US Supreme Court to examine legality of lethal injections


WASHINGTON (AFP) — In a move which could slow the rate of US executions, the Supreme Court agreed Tuesday to consider the constitutionality of lethal injections used in almost all the country's death penalty cases.

Amid growing controversy over exactly how lethal injections are administered, the court said it would examine the cases of two men condemned to death in the Southern state of Kentucky.

"It affects virtually everyone on death row," said Richard Dieter, director of the Death Penalty Information Center, who stressed, however, that the court is unlikely to end capital punishment.

"It may be all about a slowdown," he said. "For the next six months or so, we may have executions on hold."

But despite the announcement, authorities in Texas said they planned to go ahead and administer a lethal injection later Tuesday to Michael Richard, 48, sentenced to death for raping and killing a mother of seven children in 1986.

"The execution is still scheduled," Krista Moody, a spokeswoman for Texas governor Rick Perry, told AFP.

"Some countries may hesitate to execute right now, but we're not a country where departments of corrections wait unless they have to."

Rights activists argue that lethal injections are often slow and painful and contradict the constitution's ban on "cruel and unusual punishment."

So far this year, 40 of the 41 people executed in the country have been killed by lethal injection, with one choosing the electric chair. In 2006, there were 53 executions in the United States, all but one through lethal injection.

During an execution, three drugs are administered to the condemned person: one to sedate him, one to paralyze him, and one to stop the heart.

However, there is no national protocol for administering the drugs and it is not always done by a medical professional.

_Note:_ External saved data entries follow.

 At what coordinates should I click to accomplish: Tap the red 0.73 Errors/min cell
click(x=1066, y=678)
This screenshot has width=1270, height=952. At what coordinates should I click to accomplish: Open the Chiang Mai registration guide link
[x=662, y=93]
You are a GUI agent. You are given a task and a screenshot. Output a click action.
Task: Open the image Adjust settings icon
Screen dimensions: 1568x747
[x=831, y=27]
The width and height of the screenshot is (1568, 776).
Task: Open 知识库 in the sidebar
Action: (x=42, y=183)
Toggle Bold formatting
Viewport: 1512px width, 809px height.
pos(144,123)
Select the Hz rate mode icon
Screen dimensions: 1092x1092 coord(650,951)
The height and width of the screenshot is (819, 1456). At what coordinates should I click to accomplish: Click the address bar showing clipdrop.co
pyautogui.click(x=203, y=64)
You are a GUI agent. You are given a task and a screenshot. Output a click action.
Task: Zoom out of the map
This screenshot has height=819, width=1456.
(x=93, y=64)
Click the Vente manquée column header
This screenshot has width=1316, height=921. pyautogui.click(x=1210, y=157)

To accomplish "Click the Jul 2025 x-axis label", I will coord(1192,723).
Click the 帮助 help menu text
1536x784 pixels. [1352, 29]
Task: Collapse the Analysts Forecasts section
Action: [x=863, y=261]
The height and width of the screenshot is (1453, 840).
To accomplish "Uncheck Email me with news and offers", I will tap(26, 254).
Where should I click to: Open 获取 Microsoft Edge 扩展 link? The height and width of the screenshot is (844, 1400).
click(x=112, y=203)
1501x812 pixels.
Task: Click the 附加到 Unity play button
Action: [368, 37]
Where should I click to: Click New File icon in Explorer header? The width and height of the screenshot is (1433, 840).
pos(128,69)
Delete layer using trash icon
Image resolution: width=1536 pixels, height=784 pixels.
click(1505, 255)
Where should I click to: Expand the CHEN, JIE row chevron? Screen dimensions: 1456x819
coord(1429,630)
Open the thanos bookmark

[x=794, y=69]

While the prisoner may appear calm, several studies and botched executions have shown that death may in fact be prolonged and quite painful.

A 2005 study showed only small amounts of sedatives in the bodies of the condemned, leaving open the possibility that they were awake when the other two medications were injected.

In Florida in December, Angel Nieves Diaz, his eyes wide open, grimaced and shook for more than 30 minutes before finally suffering convulsions and dying.

Authorities later found that the needles were inserted too far and the lethal cocktail was injected outside his veins.

Dieter said instead of ordering an end to executions, the Supreme Court is likely to set a minimum standard.

"I don't think the US Supreme Court is about to eliminate the death penalty with this decision," he said. "I think they're going to say what the standards are for lethal injection."

The high court has never ruled on a particular method of execution. Instead, under legal challenge, states that used gas chambers, hanging or electric chairs switched to lethal injection.

"Now the states don't have another method of execution to turn to," said Deborah Denno, professor at Fordham University in New York.

Although the court has refused to consider several similar appeals in recent years, a hearing is expected in early 2008.